▸ **Problem to work on**
Can you reproduce the data beneath, keeping every line exact?

________________

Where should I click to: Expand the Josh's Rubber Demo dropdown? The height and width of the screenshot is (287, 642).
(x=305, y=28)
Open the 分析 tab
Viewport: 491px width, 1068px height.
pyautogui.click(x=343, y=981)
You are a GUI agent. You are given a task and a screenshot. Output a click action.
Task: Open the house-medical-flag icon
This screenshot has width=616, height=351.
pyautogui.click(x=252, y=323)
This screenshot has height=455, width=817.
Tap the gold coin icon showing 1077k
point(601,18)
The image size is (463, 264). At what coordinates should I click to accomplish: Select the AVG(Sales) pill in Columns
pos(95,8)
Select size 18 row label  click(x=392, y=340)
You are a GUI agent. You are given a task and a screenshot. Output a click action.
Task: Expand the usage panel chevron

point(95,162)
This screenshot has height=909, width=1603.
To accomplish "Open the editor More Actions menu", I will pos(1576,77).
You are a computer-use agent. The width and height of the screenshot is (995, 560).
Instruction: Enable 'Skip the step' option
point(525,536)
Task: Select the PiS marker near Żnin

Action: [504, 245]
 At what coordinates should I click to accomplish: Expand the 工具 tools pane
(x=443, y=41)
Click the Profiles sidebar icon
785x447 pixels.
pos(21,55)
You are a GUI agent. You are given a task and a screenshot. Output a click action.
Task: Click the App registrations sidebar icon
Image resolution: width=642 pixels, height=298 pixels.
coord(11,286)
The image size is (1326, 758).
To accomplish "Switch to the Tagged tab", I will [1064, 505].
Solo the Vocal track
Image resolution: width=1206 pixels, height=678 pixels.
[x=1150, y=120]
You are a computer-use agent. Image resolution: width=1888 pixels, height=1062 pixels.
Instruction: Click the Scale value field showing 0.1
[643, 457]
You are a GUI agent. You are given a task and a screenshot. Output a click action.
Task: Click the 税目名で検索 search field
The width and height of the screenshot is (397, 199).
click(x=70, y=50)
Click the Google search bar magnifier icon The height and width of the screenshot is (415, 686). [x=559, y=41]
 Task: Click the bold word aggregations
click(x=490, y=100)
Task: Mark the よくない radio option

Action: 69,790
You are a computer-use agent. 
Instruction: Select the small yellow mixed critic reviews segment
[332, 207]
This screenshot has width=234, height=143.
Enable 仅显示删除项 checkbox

________________

▸ **Exercise response**
Where should I click to: Expand the Josh's Rubber Demo dropdown? The height and width of the screenshot is (287, 642).
(x=305, y=28)
Open the 分析 tab
Viewport: 491px width, 1068px height.
pyautogui.click(x=343, y=981)
You are a GUI agent. You are given a task and a screenshot. Output a click action.
Task: Open the house-medical-flag icon
This screenshot has width=616, height=351.
pyautogui.click(x=252, y=323)
This screenshot has height=455, width=817.
Tap the gold coin icon showing 1077k
point(601,18)
The image size is (463, 264). At what coordinates should I click to accomplish: Select the AVG(Sales) pill in Columns
pos(95,8)
Select size 18 row label  click(x=392, y=340)
You are a GUI agent. You are given a task and a screenshot. Output a click action.
Task: Expand the usage panel chevron

point(95,162)
This screenshot has height=909, width=1603.
To accomplish "Open the editor More Actions menu", I will pos(1576,77).
You are a computer-use agent. The width and height of the screenshot is (995, 560).
Instruction: Enable 'Skip the step' option
point(525,536)
Task: Select the PiS marker near Żnin

Action: [504, 245]
 At what coordinates should I click to accomplish: Expand the 工具 tools pane
(x=443, y=41)
Click the Profiles sidebar icon
785x447 pixels.
pos(21,55)
You are a GUI agent. You are given a task and a screenshot. Output a click action.
Task: Click the App registrations sidebar icon
Image resolution: width=642 pixels, height=298 pixels.
coord(11,286)
The image size is (1326, 758).
To accomplish "Switch to the Tagged tab", I will [1064, 505].
Solo the Vocal track
Image resolution: width=1206 pixels, height=678 pixels.
[x=1150, y=120]
You are a computer-use agent. Image resolution: width=1888 pixels, height=1062 pixels.
Instruction: Click the Scale value field showing 0.1
[643, 457]
You are a GUI agent. You are given a task and a screenshot. Output a click action.
Task: Click the 税目名で検索 search field
The width and height of the screenshot is (397, 199).
click(x=70, y=50)
Click the Google search bar magnifier icon The height and width of the screenshot is (415, 686). [x=559, y=41]
 Task: Click the bold word aggregations
click(x=490, y=100)
Task: Mark the よくない radio option

Action: 69,790
You are a computer-use agent. 
Instruction: Select the small yellow mixed critic reviews segment
[332, 207]
This screenshot has width=234, height=143.
Enable 仅显示删除项 checkbox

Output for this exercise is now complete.